But – as in the 15th century – not everyone is behind Farage. He states that the party is merely “blowing off steam”. He may not be wrong; it is a Ukip tradition to have a big row after every general election disappointment, and “the disappointment and the row have basically happened in every election they’ve participated in,” says Dr. Ford.
The problem is, this fight may be bigger than anyone yet realises. The dispute may not just be over the outcome of the election, but one of an underlying division within Ukip. For one, it is not often that you see Stuart Wheeler going on the record. He has given them a lot of money, and is extremely influential within the party. The fact he has raised concerns means there is a pretty big dispute in the party over its future direction.
This is an increasingly public theme of which direction Ukip should go. Should it take short money? Should it allow in migrants with HIV? Should it move away from being too demeaning about the European Union?
“The general tendency to have a fight is ingrained in Ukip and other radical right parties, but there is a structural element to it as well,” says Dr. Ford. Given for some people who support Ukip a referendum on the European Union is the be all and end all, and we are going to get that EU referendum, if those supporters start to perceive Ukip as being part of the problem then they will want UKIP to change approach.

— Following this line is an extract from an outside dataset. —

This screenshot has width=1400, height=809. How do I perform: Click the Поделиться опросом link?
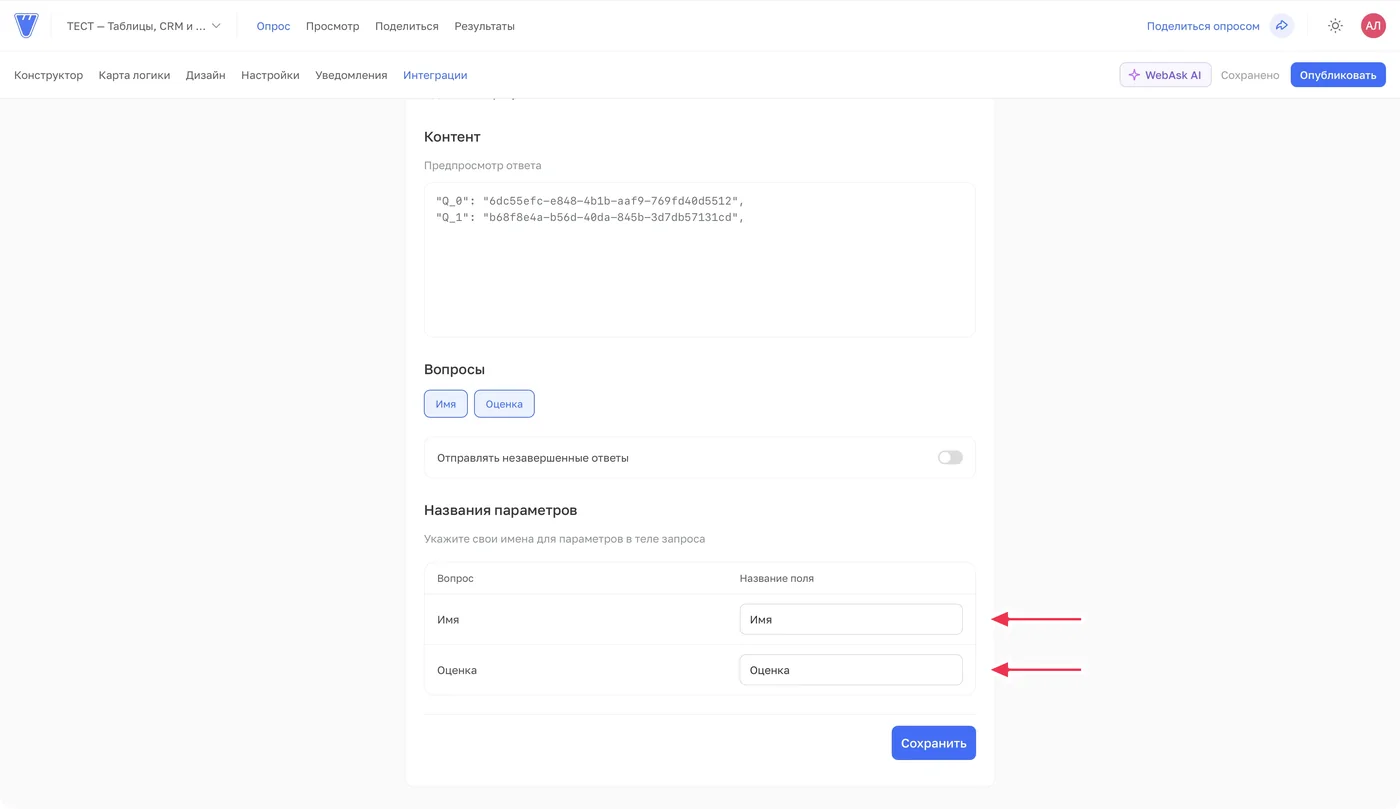click(x=1203, y=26)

“This is a structural issue between those in Ukip who want to focus on the domestic electorate and domestic politics and those for whom the entire focus is now the EU referendum and are worried that the polarizing tendency in Ukip may damage their prospects of getting out of Europe,” says Dr. Ford.

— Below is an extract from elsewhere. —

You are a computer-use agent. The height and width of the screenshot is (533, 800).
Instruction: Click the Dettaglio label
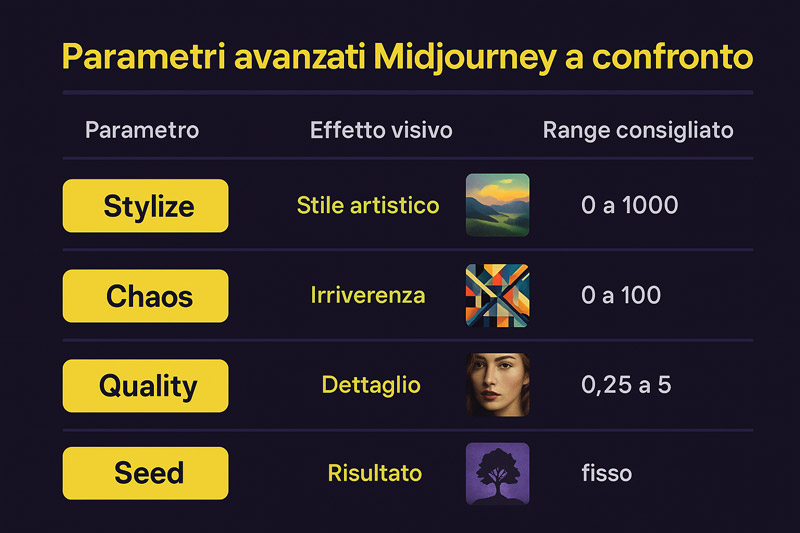[x=371, y=385]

Fortunately for Ukip, the fizzle out phase seems to have been reached. Farage’s advisors, the immediate source of tension, have resigned.
It is no surprise that Raheem Kassam’s appointment has caused so much outrage. One source who knows about the workings of the party told me that he didn’t strike him as someone who knows anything about British politics and his kooky ideas about bringing tea party stuff over from America just didn’t make any sense. He was not surprised people in Ukip focussed criticism on him, but conceded his departure is a big concession from Farage as they were close friends, which should broker a peace for now.
But if the problems persist, Ukip may have difficulties internally that could undermine its credibility. It is not just Labour that is in a leadership battle, and it may not just be the Conservatives that split in the next five years.